# Simple risk-based surveillance - calculation of sample size

This page calculates the sample size for simple risk-based surveillance, for instance, a survey in which a high risk population is targeted.

This analysis assumes that there is no clustering of disease (for instance, we are working at the herd level), and that the effective specificity of the surveillance system is equal to one (all positives are followed up to ensure that they are not false positives):

One risk factor is considered, for which the following information is required:

- - The relative risk: this measures the risk of animals being infected in the high-risk group, relative to the risk of animals being infected in the low-risk group. For risk-based surveillance, this should be greater than 1. If analysing biased surveillance (for instance abattoir testing), the animals tested may have lower probability of being infected than the rest of the population;
- - The population proportion: this is the proportion of animals from the entire population that are in the high-risk group; and
- - The surveillance proportion: this is the proportion of animals from the surveillance that are in the high-risk group.

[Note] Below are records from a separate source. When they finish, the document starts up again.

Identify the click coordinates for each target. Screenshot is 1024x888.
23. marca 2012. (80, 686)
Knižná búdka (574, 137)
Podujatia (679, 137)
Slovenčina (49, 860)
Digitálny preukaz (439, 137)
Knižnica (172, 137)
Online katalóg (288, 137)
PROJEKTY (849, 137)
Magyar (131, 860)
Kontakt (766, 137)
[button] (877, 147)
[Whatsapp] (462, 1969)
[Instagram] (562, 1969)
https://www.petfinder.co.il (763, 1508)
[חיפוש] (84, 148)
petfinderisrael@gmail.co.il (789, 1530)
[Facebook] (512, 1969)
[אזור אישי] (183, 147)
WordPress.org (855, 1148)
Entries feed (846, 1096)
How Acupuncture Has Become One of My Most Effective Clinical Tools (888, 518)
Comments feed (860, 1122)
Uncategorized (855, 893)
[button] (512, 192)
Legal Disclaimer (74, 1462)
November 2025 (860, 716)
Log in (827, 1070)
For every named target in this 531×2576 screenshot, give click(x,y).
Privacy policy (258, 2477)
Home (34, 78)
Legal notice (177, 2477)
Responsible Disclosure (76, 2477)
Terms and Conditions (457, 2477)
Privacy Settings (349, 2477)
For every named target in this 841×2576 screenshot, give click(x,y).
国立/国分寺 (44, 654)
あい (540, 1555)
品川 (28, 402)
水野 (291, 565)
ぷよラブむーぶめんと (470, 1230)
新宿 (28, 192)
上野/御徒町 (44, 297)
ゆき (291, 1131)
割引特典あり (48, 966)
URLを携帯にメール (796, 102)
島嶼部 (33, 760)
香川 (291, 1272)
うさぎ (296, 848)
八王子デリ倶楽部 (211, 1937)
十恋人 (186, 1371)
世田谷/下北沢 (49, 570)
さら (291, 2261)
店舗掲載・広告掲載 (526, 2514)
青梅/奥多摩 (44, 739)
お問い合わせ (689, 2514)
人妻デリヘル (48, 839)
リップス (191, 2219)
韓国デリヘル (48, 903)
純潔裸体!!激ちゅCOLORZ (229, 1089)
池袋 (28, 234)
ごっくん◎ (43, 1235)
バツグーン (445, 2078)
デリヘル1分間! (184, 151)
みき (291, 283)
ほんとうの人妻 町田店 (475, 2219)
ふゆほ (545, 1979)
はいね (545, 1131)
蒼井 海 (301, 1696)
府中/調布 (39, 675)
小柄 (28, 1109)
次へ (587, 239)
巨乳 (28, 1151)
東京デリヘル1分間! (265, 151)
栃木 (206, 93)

In addition, the following parameters are required:

- - The design prevalence: this is the assumed prevalence of disease, if the disease is present in the population. It is used as a standard by which the sensitivity of the surveillance can be evaluated;
- - The individual animal test sensitivity: this is the sensitivity of the test performed on individual animals; and
- - The target surveillance sensitivity: the probability that the surveillance system would detect at least one infected animal if disease was present at the specified design prevalence.

The results indicate the required sample size for the surveillance system.

For comparison, the sample size if representative sampling were used is also shown, along with the savings. This indicates how many fewer animals could be sampled using the risk-based approach, relative to a representative approach.